GIVEN PROBLEM A ▸ In the teacher's guide on for loops below, why is the random function introduced in this lesson? Answer in one to three sentences.

SOURCE EXCERPT ▸
Teacher's Guide: For Loops!

Overview

This lesson is the first of four which will explore various aspects of iteration with for loops.

The random function is introduced as it lends itself to creative and fun use in an iterative setting.

More about the lesson

For loops allow us to repeat statements in a program again and again. The lesson emphasizes the term iteration as well as its verb form iterate, words that describe this repetetive process succinctly and are essential vocab terms going forward.

Notes to activities

The Square, Decagon, and Star activities are repeats of previous activities (from Line Art!), but this time students should use for loops to express the code more succinctly. There are multiple algorithms for drawing a Star, a few of which are illustrated below. The choice of algorithm in creating a Star will be revisited in the Teacher's Notes to the Variables! lesson.

Iteration offers students tremendous opportunity to get creative. Students should be encouraged to explore. The first three Spirograph examples illustrate repeated use of some regular polygons, but any shape could be used, including even minor alterations to regular polygons. For example, the following shapes were created by altering the length of a single side in a hexagon (the one on the left from drawing it shorter than the other 5 sides, and the one on the right longer).

However, students can make incorporate just about any design in a loop to create a spirograph. The following designs arose from repeating relatively arbitrarily-chosen lines, arcs, and turns (the repeated pattern is highlighted in red). The pattern on the right is based on use of a semicircle, the same underlying shape used to create the flower-like spirographs illustrated on the handout.

GIVEN PROBLEM B ▸ Reproduce everything in the records below from the line containing "Screen dimensions: 1024x584" down to the line containing "Action: tap(185, 949)", including both of those lines.

SUPPLIED MATERIAL ▸

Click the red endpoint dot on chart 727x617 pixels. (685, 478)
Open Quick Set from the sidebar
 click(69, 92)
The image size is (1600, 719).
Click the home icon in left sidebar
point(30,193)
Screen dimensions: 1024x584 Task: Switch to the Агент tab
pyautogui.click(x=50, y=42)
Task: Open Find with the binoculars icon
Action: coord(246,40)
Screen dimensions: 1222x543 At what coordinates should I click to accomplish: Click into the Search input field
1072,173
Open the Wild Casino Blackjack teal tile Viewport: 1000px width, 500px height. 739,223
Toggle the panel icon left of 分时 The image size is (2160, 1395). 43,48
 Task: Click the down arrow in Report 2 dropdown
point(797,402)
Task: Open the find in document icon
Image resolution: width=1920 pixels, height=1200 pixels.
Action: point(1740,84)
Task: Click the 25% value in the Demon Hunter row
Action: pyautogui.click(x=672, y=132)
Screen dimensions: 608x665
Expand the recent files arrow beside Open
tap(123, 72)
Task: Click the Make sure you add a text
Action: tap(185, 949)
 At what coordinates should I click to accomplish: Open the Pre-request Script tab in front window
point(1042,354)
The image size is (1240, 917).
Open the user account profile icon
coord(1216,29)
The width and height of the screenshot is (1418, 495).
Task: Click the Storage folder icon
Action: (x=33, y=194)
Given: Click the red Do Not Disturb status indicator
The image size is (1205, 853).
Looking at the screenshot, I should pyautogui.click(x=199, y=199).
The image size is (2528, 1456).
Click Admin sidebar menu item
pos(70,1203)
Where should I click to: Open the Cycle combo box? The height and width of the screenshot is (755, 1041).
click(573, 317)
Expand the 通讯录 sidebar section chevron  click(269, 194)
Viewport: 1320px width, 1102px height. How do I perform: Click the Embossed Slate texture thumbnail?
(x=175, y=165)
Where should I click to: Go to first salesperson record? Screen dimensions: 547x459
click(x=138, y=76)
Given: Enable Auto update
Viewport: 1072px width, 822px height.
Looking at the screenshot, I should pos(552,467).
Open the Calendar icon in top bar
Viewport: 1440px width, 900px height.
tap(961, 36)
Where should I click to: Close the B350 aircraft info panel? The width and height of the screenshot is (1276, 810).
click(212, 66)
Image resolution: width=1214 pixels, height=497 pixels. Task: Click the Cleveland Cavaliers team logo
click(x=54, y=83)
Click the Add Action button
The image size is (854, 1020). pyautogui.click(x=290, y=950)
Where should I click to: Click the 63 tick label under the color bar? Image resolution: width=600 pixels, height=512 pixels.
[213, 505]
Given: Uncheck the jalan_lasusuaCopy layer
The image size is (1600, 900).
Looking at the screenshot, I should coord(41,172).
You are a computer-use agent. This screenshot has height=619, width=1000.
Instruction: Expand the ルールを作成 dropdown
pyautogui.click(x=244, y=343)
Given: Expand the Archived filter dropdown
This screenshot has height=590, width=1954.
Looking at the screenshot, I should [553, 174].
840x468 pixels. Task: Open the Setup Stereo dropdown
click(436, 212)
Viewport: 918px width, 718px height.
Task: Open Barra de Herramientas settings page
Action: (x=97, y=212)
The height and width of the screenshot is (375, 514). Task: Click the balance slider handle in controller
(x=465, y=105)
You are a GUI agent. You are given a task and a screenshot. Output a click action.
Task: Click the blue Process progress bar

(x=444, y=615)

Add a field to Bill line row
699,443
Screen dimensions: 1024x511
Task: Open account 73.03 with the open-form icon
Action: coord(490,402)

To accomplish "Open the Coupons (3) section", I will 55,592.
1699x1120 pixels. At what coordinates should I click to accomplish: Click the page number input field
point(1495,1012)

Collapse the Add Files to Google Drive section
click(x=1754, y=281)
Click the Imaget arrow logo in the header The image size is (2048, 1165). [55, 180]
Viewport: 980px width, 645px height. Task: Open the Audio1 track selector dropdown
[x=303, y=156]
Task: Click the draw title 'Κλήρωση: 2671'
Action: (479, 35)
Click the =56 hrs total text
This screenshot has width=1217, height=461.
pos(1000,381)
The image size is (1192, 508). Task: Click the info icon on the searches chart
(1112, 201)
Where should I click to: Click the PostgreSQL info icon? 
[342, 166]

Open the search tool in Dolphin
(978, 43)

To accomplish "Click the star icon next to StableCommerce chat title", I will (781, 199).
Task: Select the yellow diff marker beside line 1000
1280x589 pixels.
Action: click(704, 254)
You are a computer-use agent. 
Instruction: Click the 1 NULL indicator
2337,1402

TASK OUTPUT A ▸ The random function is introduced because it lends itself to creative and fun use in an iterative setting, which suits a lesson built around repeating statements with for loops.

TASK OUTPUT B ▸
Screen dimensions: 1024x584 Task: Switch to the Агент tab
pyautogui.click(x=50, y=42)
Task: Open Find with the binoculars icon
Action: coord(246,40)
Screen dimensions: 1222x543 At what coordinates should I click to accomplish: Click into the Search input field
1072,173
Open the Wild Casino Blackjack teal tile Viewport: 1000px width, 500px height. 739,223
Toggle the panel icon left of 分时 The image size is (2160, 1395). 43,48
 Task: Click the down arrow in Report 2 dropdown
point(797,402)
Task: Open the find in document icon
Image resolution: width=1920 pixels, height=1200 pixels.
Action: point(1740,84)
Task: Click the 25% value in the Demon Hunter row
Action: pyautogui.click(x=672, y=132)
Screen dimensions: 608x665
Expand the recent files arrow beside Open
tap(123, 72)
Task: Click the Make sure you add a text
Action: tap(185, 949)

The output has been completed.